Inventario de contenido. El inventario de contenido es el listado de todo el contenido en un sitio web, aplicación o software. Este contenido puede consistir en muchos derivados de información como metadatos, información de categoría, etiqueta, formato, fecha y tipo de contenido.

Taxonomía. Tiene como objetivo agrupar, clasificar y organizar conjuntos complejos de información. Considerando que incluso unas pocas prendas de ropa pueden agruparse de formas distintas como color, temporada, tipo y tejido, puedes imaginar lo importante que será la taxonomía para un sitio de comercio electrónico que vende miles de productos diferentes.

Historias de usuario. Este es un trabajo detallado preparado para determinar las necesidades de los usuarios, el orden de importancia de estas necesidades y las funcionalidades que satisfarán los deseos de los usuarios, más que la organización de la información. Como determina los objetivos prioritarios que los usuarios quieren alcanzar, afecta directamente a la jerarquía de la información.
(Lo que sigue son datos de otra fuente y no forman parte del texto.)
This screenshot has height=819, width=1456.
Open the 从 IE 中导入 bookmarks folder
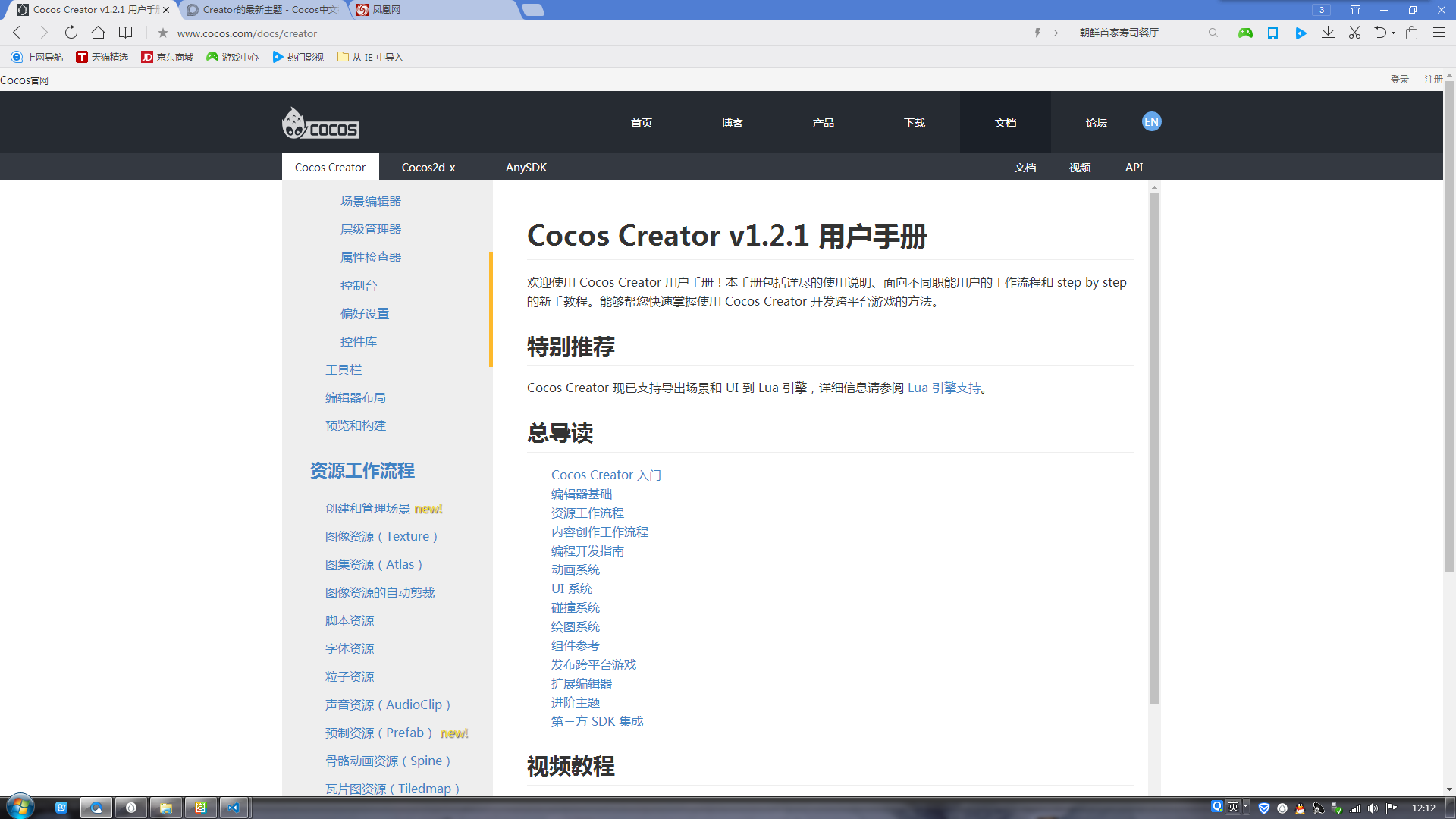point(370,57)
Aunque es un concepto perteneciente al enfoque ágil, también es un método utilizado con frecuencia en los procesos de UX.

Flujos de usuario. Este método consiste, brevemente, en mapas que permiten visualizar todas las decisiones que los usuarios pueden tomar mientras usan un producto o servicio y todos los caminos posibles que los usuarios pueden recorrer en función de estas decisiones.

Wireframing. Estos son dibujos sin elementos de UI que expresan estilo, como color, textura, gráficos e ilustración, dibujados para centrarse en la jerarquía y estructura del contenido, que también podemos definir como "bocetos digitales".

Cualquiera que sea el método que utilices, tu objetivo debería ser aumentar la experiencia de usuario organizando el contenido para que sea encontrable, accesible y comprensible.

La arquitectura de la información es la columna vertebral de la experiencia de usuario
A la luz de toda esta información y de los ejemplos, podemos decir que la arquitectura de la información forma la columna vertebral de la experiencia digital de un usuario.

Quizá nadie mire un producto final y diga "qué arquitectura de la información tan bonita se ha trabajado", pero esto no cambia el hecho de que esta estructura virtual es el héroe invisible de la experiencia de usuario. Por tanto, en cualquier ámbito donde la experiencia de usuario sea importante, este campo crítico no debe descuidarse para desarrollar productos y servicios donde los usuarios puedan alcanzar fácilmente la información que buscan y utilizarlos con placer.